After more than a week in hibernation, a flat stage allowed the sprinters to dust off the cobwebs. It was a routine race but by no means an easy one – an average speed of 48kph was enough to shatter the peloton in the latter stages – at the end of which the experience of Daniele Bennati (RadioShack-Nissan) edged out the youth of Ben Swift (Sky).
The day’s break was initiated at kilometre zero and eventually settled down to a group of five riders including Martijn Keizer (Vacansoleil-DCM). A lead of five minutes was never going to be enough, and they were easily swept up with more than 15km still to go, with Keizer the last to be caught.
With several teams continuing to keep the pace high, the peloton split in the closing kilometres. First a group of about 40 found themselves detached off the back, with further fractures soon appearing. In a chaotic finish, with John Degenkolb‘s Argos-Shimano out of position and no one else controlling the front, it was left to Lloyd Mondory (AG2R La Mondiale) to open up the sprint. Swift came around him, and although he pulled out 1½ lengths on Bennati, the veteran Italian’s late charge proved to be the better-timed as the British rider faded, and a well-executed bike-throw at the line saw him snatch a photo-finish victory. Orica-GreenEDGE’s Allan Davis was third.
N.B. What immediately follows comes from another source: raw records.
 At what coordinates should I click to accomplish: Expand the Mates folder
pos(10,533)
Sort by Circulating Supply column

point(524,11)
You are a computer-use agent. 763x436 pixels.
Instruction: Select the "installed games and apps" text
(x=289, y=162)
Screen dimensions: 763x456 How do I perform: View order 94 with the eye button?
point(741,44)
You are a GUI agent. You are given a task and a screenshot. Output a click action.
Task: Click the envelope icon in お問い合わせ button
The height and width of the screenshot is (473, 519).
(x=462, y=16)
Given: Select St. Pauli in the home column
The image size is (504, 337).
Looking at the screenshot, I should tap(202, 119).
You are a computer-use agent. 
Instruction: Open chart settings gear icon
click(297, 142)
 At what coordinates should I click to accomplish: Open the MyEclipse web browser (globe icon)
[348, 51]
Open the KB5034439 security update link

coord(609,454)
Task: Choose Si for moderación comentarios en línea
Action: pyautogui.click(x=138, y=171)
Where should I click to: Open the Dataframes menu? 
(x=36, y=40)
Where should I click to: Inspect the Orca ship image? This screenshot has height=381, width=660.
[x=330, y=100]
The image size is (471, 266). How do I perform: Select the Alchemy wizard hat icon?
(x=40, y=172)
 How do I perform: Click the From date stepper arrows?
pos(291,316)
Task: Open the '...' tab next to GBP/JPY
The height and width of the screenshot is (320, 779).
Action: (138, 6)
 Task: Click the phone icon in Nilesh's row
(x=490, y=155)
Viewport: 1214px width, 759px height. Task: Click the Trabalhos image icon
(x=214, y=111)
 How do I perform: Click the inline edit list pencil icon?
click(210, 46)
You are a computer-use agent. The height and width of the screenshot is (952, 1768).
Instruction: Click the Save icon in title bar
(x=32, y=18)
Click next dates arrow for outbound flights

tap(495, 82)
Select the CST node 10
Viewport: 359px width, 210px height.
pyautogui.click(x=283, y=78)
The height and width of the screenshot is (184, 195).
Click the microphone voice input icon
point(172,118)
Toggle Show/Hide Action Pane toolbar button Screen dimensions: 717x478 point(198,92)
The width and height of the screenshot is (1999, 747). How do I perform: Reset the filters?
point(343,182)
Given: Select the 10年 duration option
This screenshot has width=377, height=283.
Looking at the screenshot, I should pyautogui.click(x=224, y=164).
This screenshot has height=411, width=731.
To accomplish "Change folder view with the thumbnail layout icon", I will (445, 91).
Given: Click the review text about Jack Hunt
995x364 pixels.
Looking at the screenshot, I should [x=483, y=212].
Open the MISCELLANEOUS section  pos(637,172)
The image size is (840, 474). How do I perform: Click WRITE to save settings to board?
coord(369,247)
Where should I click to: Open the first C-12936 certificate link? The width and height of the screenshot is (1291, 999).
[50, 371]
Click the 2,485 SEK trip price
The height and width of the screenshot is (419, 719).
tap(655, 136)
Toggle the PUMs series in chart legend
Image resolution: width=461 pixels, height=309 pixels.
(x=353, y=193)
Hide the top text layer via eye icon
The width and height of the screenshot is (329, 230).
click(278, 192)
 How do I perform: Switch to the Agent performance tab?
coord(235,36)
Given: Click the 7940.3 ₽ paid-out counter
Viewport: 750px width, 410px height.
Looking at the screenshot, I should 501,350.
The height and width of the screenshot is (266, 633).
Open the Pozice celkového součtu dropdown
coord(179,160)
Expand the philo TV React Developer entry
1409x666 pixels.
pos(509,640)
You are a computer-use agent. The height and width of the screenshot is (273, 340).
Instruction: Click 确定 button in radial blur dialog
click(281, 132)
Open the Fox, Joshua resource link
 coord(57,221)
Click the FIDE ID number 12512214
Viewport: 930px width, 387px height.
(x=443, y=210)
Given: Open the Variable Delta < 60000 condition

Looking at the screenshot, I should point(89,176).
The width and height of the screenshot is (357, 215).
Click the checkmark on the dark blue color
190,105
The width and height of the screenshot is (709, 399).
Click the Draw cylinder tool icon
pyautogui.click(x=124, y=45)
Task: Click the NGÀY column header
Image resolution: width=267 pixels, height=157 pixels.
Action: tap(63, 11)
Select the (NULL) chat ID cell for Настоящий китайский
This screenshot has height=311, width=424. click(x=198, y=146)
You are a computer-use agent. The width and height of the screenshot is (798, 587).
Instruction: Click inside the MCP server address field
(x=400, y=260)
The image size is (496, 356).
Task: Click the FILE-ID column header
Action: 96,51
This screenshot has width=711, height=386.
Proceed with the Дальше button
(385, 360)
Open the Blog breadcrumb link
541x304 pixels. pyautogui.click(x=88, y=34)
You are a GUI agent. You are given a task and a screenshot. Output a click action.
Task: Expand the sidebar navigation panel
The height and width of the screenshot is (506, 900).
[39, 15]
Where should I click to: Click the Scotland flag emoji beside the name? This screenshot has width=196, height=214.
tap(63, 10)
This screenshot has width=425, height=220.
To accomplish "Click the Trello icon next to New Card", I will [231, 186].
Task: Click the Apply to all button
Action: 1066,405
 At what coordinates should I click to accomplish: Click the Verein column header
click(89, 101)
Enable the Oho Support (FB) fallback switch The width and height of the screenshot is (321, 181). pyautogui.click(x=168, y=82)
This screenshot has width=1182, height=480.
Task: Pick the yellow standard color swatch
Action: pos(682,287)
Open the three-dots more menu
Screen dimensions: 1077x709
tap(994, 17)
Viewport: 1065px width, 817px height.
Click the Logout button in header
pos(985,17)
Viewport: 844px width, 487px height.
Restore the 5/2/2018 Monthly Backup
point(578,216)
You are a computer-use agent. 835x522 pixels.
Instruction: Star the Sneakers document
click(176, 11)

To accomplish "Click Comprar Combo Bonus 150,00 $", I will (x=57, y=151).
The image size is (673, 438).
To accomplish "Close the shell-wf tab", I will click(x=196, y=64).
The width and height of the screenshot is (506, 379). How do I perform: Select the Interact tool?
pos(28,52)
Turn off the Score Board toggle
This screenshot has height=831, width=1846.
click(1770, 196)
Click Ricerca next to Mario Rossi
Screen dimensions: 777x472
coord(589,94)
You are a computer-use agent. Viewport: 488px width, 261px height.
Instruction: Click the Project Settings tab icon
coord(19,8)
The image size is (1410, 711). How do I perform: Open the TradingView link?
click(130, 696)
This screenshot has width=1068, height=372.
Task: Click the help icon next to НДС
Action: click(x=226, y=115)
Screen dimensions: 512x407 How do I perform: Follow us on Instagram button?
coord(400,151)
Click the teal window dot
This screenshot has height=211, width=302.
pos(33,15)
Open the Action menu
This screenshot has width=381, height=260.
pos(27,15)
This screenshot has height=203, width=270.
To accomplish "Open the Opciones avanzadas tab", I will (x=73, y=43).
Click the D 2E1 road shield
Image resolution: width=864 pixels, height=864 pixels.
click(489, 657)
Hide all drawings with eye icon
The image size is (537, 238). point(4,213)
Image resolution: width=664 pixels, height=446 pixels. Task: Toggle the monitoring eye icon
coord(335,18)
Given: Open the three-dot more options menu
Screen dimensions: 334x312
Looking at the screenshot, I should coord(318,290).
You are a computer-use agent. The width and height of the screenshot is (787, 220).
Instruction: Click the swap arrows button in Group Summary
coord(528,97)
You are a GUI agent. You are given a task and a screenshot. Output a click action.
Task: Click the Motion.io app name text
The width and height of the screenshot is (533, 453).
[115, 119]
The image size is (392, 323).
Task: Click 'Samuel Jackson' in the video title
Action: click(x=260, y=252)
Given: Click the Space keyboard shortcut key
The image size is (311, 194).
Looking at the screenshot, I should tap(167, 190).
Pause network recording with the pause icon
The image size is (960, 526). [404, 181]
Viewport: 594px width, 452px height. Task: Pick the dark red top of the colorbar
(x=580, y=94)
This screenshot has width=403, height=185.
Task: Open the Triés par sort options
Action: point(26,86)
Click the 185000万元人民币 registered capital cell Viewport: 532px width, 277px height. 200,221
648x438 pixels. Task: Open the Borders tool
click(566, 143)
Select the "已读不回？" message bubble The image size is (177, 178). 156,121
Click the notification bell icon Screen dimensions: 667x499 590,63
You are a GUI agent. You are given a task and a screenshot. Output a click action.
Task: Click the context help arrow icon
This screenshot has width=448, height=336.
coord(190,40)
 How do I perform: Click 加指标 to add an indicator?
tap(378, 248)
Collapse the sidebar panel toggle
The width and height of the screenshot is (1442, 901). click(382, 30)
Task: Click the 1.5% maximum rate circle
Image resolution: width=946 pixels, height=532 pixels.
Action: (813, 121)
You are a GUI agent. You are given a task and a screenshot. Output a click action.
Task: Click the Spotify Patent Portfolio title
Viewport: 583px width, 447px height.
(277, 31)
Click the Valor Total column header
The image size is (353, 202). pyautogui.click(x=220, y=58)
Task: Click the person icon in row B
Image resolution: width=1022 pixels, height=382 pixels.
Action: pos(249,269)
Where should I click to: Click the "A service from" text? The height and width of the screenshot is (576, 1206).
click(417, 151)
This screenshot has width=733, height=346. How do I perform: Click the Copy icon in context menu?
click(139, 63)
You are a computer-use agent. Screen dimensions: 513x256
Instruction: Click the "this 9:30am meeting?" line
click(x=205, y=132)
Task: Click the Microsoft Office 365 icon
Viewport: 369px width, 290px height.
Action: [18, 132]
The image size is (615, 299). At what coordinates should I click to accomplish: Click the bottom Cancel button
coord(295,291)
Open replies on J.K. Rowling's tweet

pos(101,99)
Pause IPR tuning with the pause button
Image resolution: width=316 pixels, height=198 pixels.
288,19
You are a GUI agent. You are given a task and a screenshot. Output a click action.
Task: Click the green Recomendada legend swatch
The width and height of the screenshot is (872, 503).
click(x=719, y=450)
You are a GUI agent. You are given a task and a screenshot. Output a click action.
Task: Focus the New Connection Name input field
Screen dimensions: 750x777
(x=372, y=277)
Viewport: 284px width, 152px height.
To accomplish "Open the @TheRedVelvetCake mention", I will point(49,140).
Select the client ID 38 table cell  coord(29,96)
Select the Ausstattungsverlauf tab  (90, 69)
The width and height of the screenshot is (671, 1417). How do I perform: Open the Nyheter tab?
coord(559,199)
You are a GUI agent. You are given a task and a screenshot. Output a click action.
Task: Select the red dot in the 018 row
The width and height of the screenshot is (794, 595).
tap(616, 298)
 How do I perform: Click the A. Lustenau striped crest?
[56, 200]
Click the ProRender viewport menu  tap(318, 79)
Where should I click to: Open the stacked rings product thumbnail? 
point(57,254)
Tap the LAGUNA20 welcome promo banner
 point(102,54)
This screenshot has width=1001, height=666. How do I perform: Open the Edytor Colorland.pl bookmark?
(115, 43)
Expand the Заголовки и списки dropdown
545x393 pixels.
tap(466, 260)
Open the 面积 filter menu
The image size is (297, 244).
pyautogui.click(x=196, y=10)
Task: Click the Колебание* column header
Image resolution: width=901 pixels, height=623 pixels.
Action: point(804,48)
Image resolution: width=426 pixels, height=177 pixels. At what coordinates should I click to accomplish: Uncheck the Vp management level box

VeloVoices rider of the day
He has never been the fastest pure sprinter in the mould of a Cavendish or a Greipel, but 31-year old Daniele Bennati is plenty quick enough and has the experience and judgement that can be worth that all-important metre on the road. Ben Swift should really have won this stage, but to me it looked like he reacted too hastily to Mondory’s jump, whereas Bennati remained calm and picked his moment to launch his sprint. It was a close-run thing but it was enough – a good lesson to learn for the young Sky sprinter if he wants to make a step up the pecking order in the likely event of Cav’s departure.
Having already recorded a second and a third already during this Vuelta, this was a richly deserved win for a rider who has always ridden well in the Grand Tours – today was his sixth win at the Vuelta, to add to three at the 2008 Giro and a pair at the 2007 Tour – and also has a consistent record in the spring Classics. He has even won the green jersey in Spain (in 2007), and in a climber-dominated race this year he has consolidated his sixth position in the points classification – the all-conquering Degenkolb (in fourth) being the only sprinter above him.
Of course, rumours that Bennati’s victory today was spurred on by Panache’s inclusion of him (and his cat) in his 10 things I love about cycling feature yesterday are purely unfounded. Or are they?
It was no surprise to see riders from Cofidis (Luis Angel Mate) and Andalucia (Gustavo Veloso) in today’s break, desperately tying to make an impact for their sponsors. Cofidis have had a miserable Vuelta, with David Moncoutie barely making an impression on the King of the Mountains competition which he has won in the past four editions, and barely a sniff of a stage victory. Their highest-placed rider on GC is Mickael Buffaz – a lowly 47th, more than 83 minutes off the pace. Andalucia have done okay – they have been prominent in breaks throughout, but they would have been stung badly by fellow wild-card Caja Rural’s Antonio Piedra‘s storming solo victory on the fabled Covadonga.
The only real surprise was that there weren’t more underperforming teams ensuring they put someone in the day’s break. For instance, has anyone noticed Lotto-Belisol much in this race? Maybe they have actually just packed up and quietly gone home …
No change today, and precious little else of note. The top of the GC was unchanged, and victory in the points competition was already out of reach of the sprinters. Intriguingly, Katusha’s Gatis Smukulis was put in the breakaway group, offering the prospect of a bold attack by Joaquim Rodriguez. It was hard to see where and how the former race leader could make a move stick, though, and a combination of the high pace throughout and him possibly not feeling great meant the threat ultimately never crystallised.